Dans une brillante communication à trois têtes, le trio de chercheurs québécois a présenté les études en cours sur le sujet à l'Université de Laval (Québec) et reposé les questions justifiant ces investissements de temps et de moyens matériels en faveur du numérique dans l'enseignement musical. Comme l'exprime Noémie L. Robidas, « dans quel cas est-on dans l'occupation ludique de l'élève au détriment du « vrai » sens de la musique », celui-ci devant être redéfini pour chaque situation donnée. Les questionnements soulevés lors de la réunion plénière finale montrent que, toutes générations confondues, les interrogations et les craintes sont bien réelles, face à l'utilité du numérique dans l'apprentissage musical et à l'enseignement musical en général. Pascal Terrien, professeur au CNSM et Maître de conférences l'Université d'Aix-Marseille, rappelle l'ouvrage de Laurent Guirard « Abandonner la musique ». On constate, en conservatoire, une chute des inscriptions à la fin de l'école primaire puis avant le lycée. L'ARIAM, représentée par Jean-Claire Vançon, rappelle qu'elle propose, sous forme de stages en formation continue, une notion d'apprentissage global instrument et formation musicale.

D'après César Guigue, « Ce qui est modifié [avec les nouvelles technologies pendant les cours], c'est le véhicule de transmission ». Mais une enseignante de Saint-Raphaëlle met en garde : « Le véhicule peut changer notre manière de penser ». C. Guigue constate, au collège, un changement de posture de l'enseignant, évitant la sempiternelle posture frontale face aux élèves.
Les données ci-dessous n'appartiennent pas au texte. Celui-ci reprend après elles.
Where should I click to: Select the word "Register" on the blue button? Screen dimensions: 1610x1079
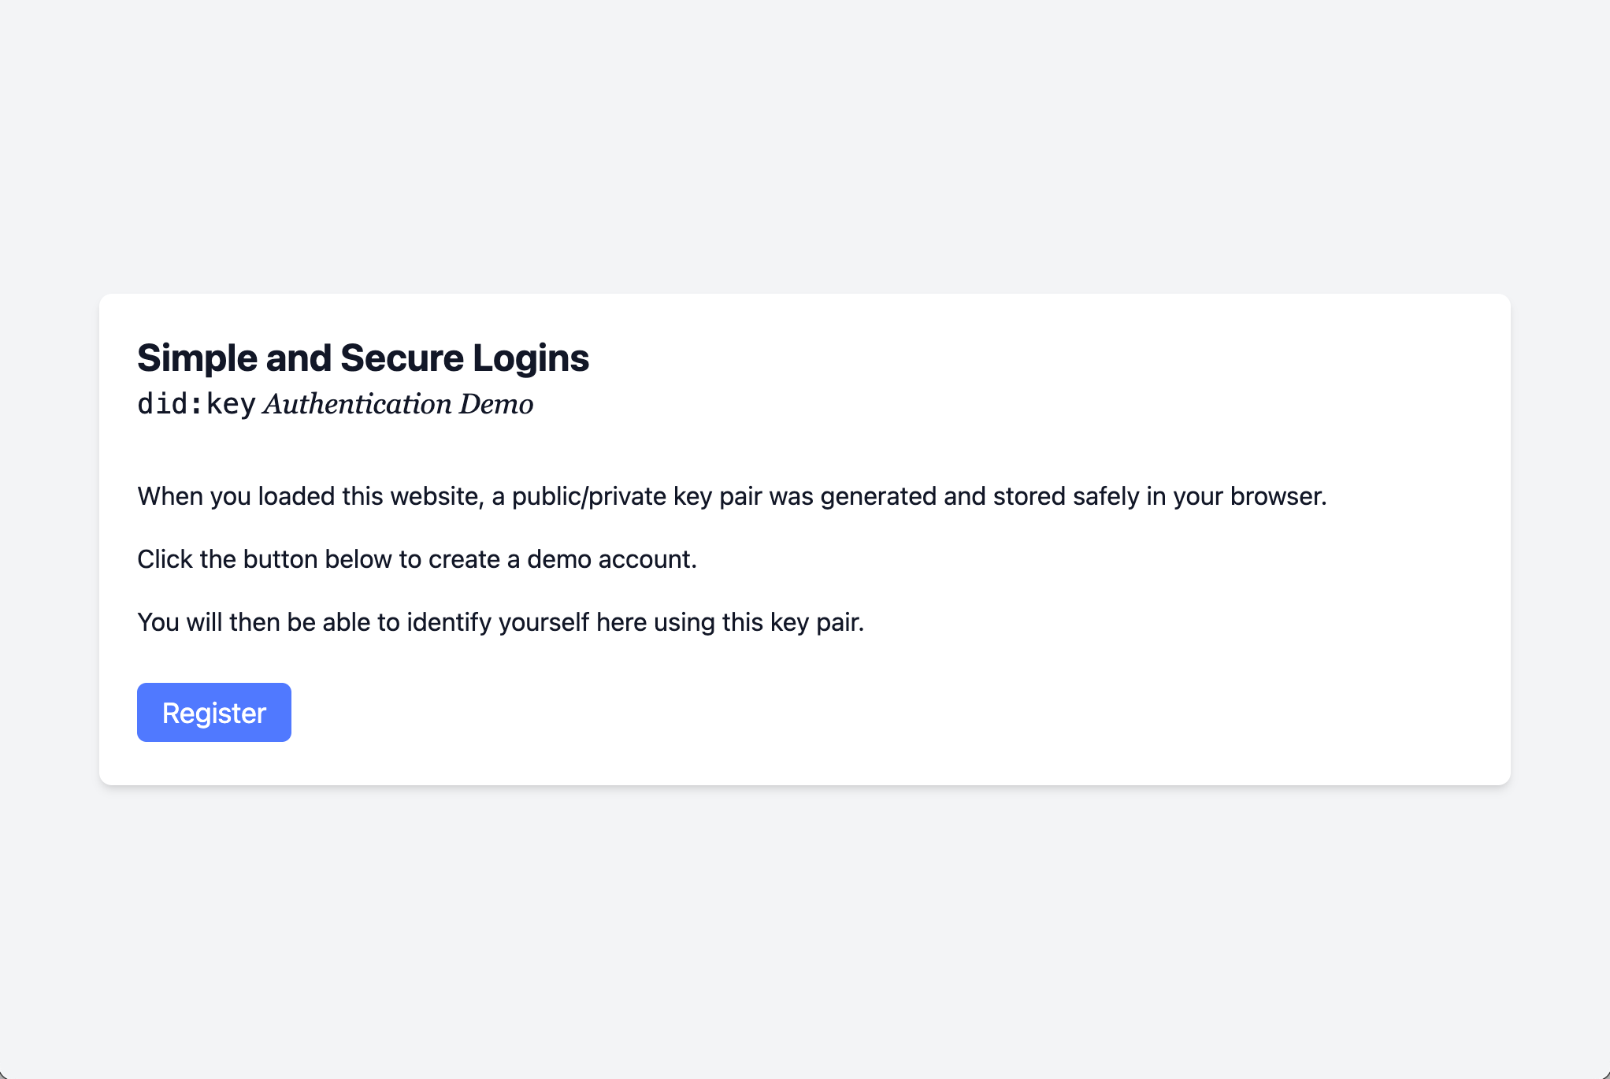(x=213, y=712)
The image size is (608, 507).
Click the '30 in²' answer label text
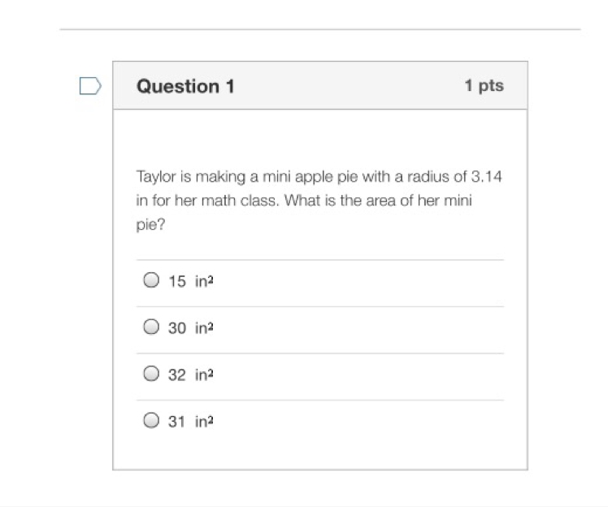pos(191,328)
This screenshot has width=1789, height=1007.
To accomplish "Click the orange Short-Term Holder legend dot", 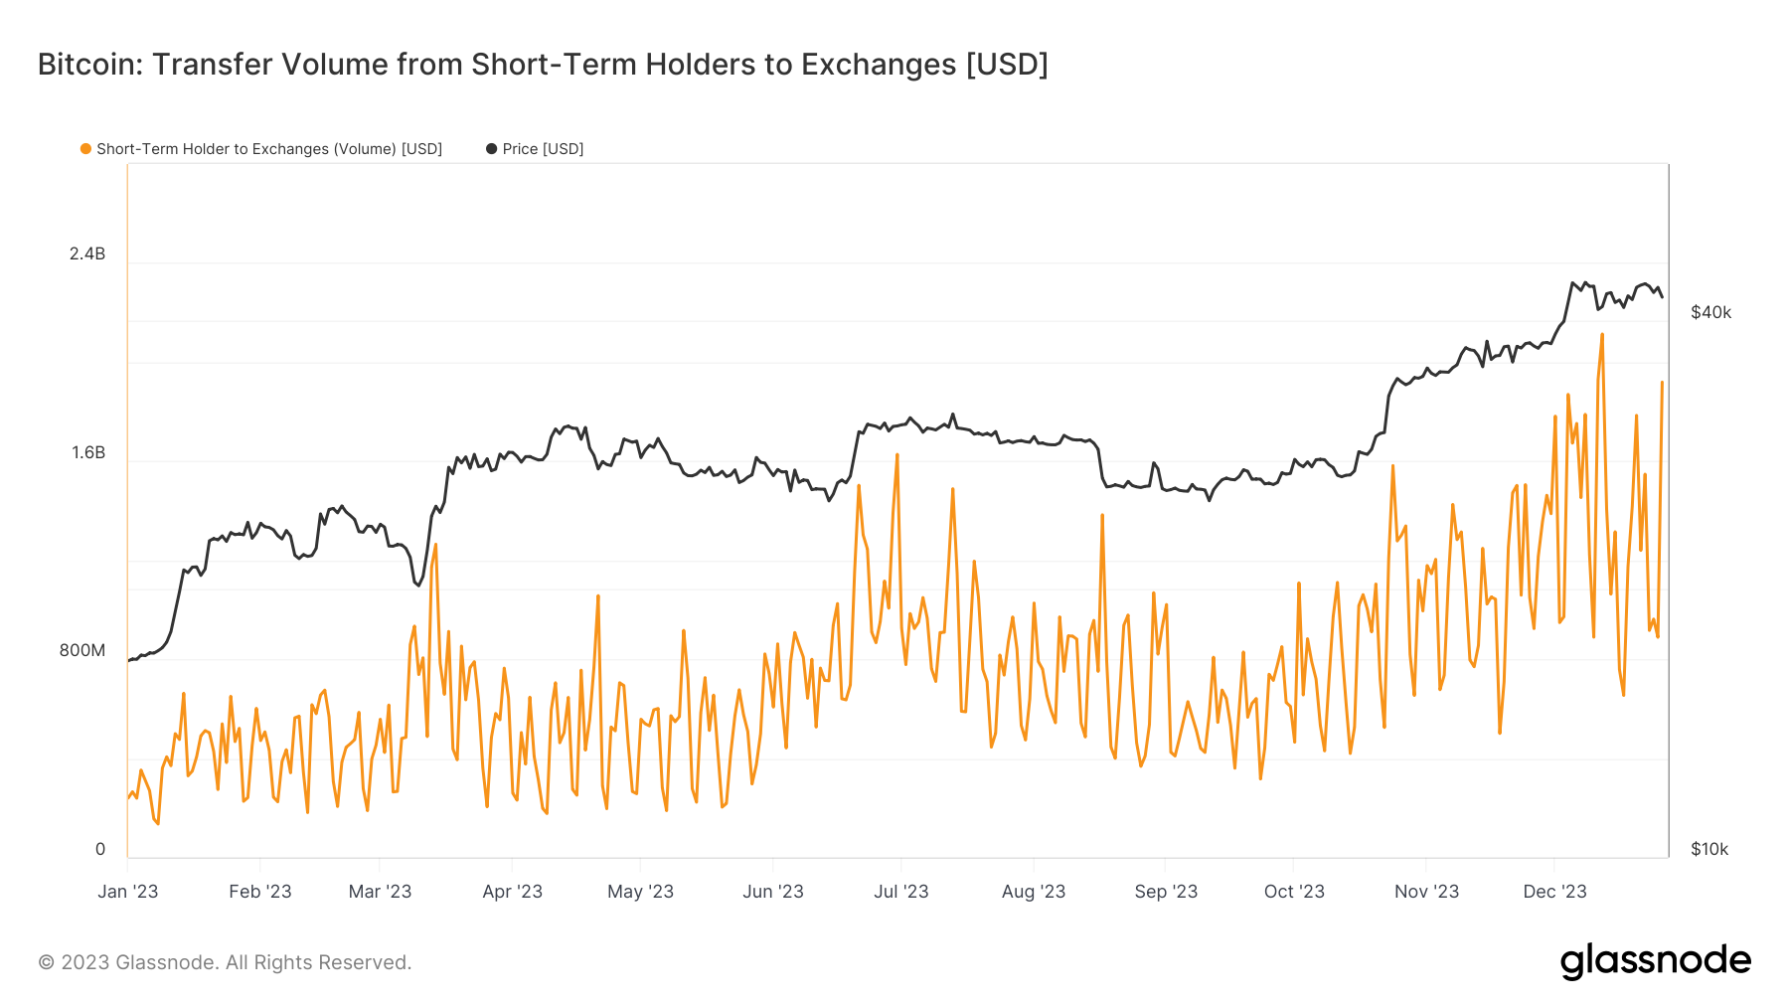I will 85,149.
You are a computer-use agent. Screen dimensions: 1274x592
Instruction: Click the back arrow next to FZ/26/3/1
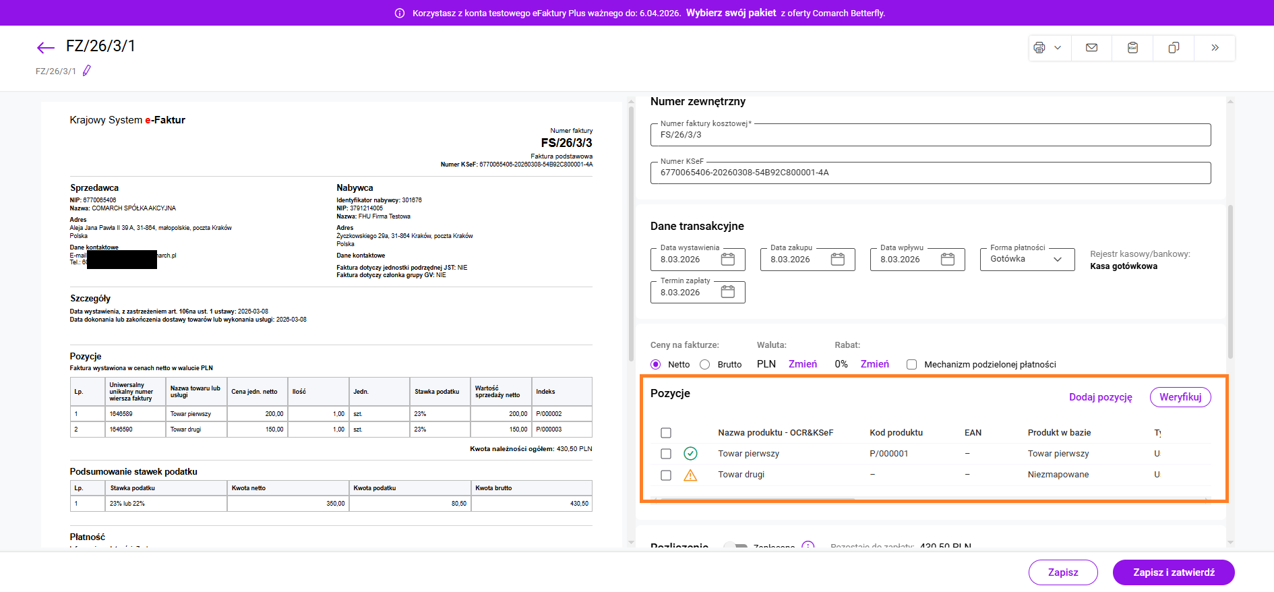point(45,47)
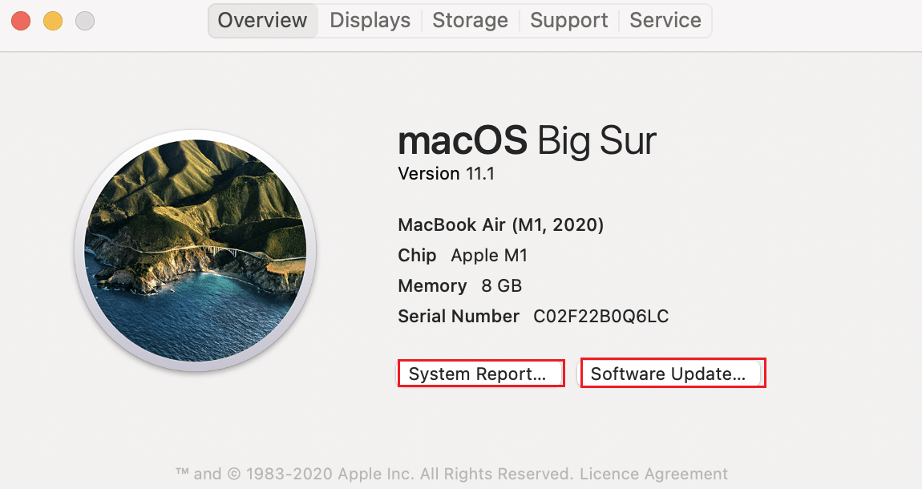
Task: Select the Support tab
Action: [x=568, y=20]
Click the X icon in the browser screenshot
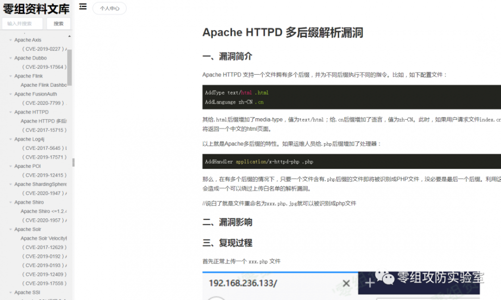Screen dimensions: 501x300 346,283
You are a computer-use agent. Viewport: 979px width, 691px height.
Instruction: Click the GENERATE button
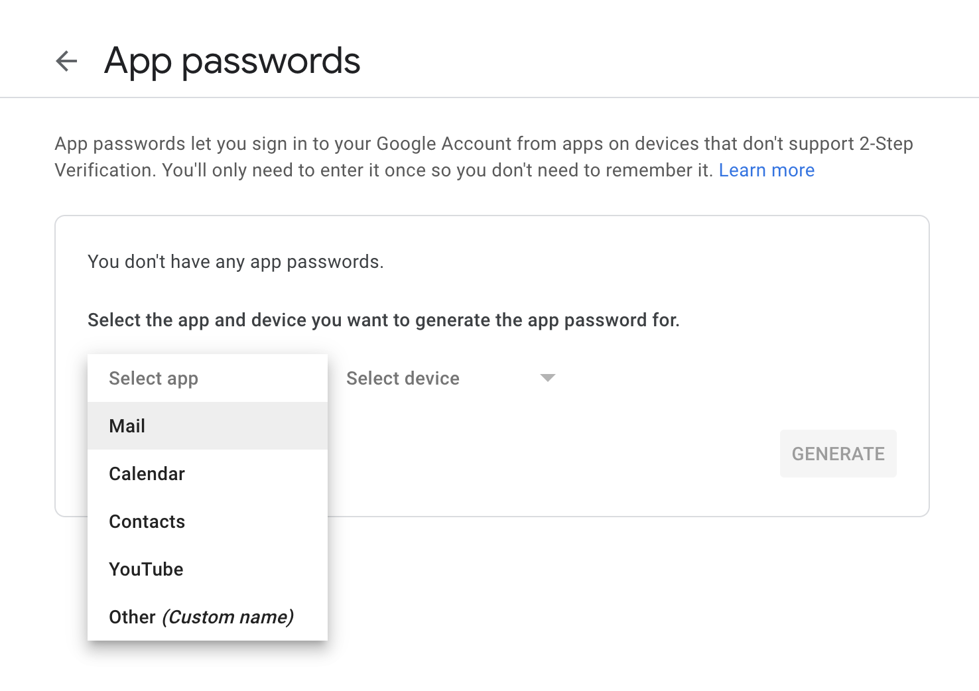pos(838,454)
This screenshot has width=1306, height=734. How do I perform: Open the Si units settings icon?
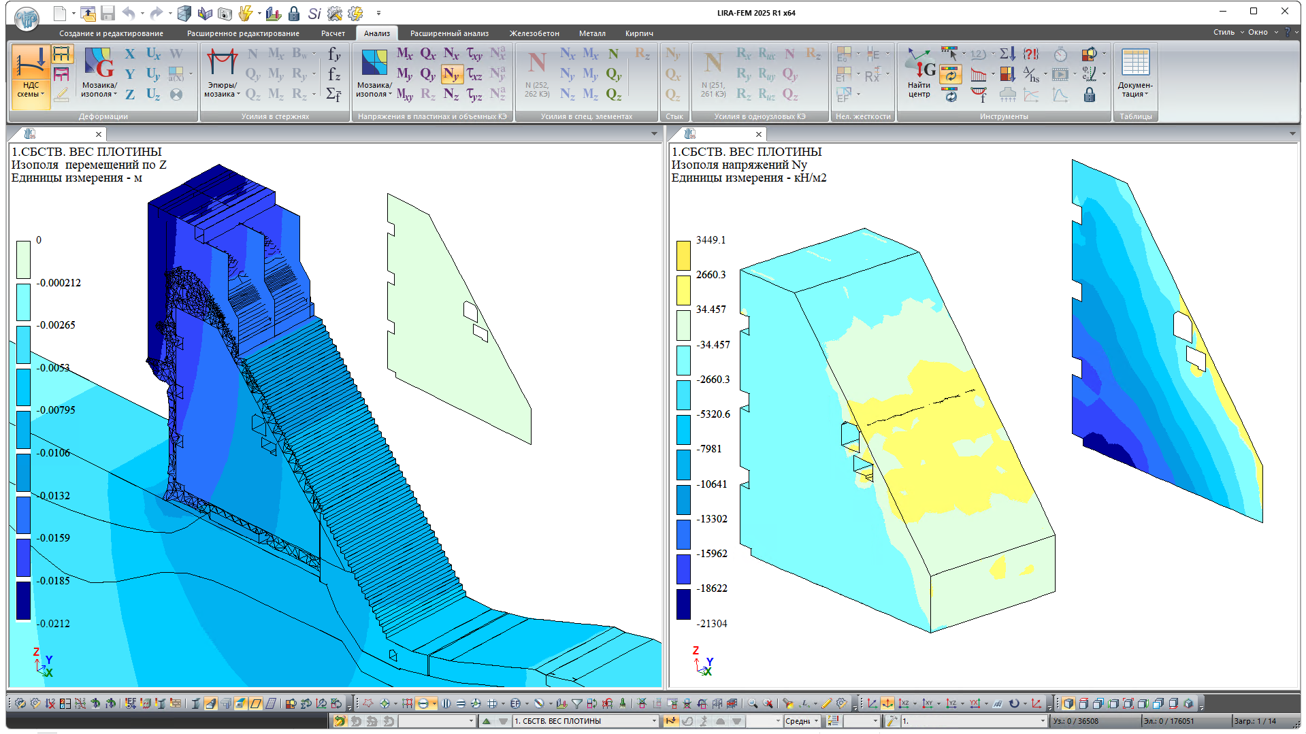coord(314,13)
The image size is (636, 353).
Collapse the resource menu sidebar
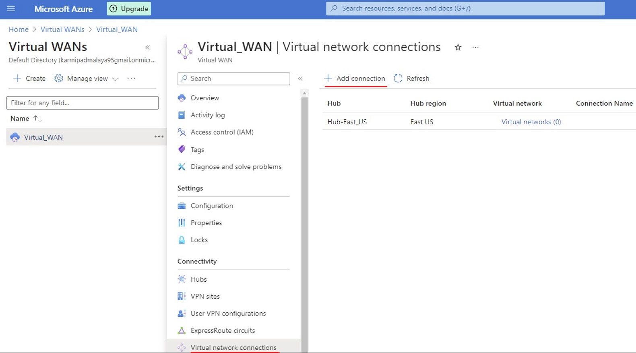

Les étudiants préparant le DE instrumental, nombreux à assister au colloque, sont directement concernés. On pourrait les croire passionnés et enthousiastes par les nouvelles technologies. Ils sont parfois très sceptiques : « N'est-ce pas un danger par rapport à l'essence même de la musique ?» demande une jeune étudiante. Son camarade constate : « C'est l'utilisation qu'on en fait qui est importante. Ce n'est pas l'essence ». D'après Marjolaine, « l'écran n'est pas la panacée ». D'après sa camarade, les nombreuses heures passées devant l'écran sont le résultat d'un manque d'intérêt des élèves pour l'enseignement qu'on leur fournit dans leur scolarité. « On est curieux et on nous prend pour des crétins ». Mais ils n'ont pas oublié de réfléchir par eux-mêmes et l'avenir semble assuré avec ces jeunes stagiaires musiciens de talent, qui ont offert au public du colloque un concert enjoué et de qualité, avec musique de chambre de virtuoses et grands ensembles rythmés d'Amérique latine. Les communicants, lors de ces journées intenses, ont encouragé les jeunes musiciens à, eux aussi, se lancer dans la recherche sur l'intérêt de l'apprentissage de la musique avec les nouvelles technologies numériques. Les questions fusent : quelle est la proportion du cours dévolue à l'enseignement par le numérique ? Comment évaluer les élèves avec ces nouveaux outils ? Les futures études musicologiques procureront sans doute des pistes de réponses à ces sujets complexes.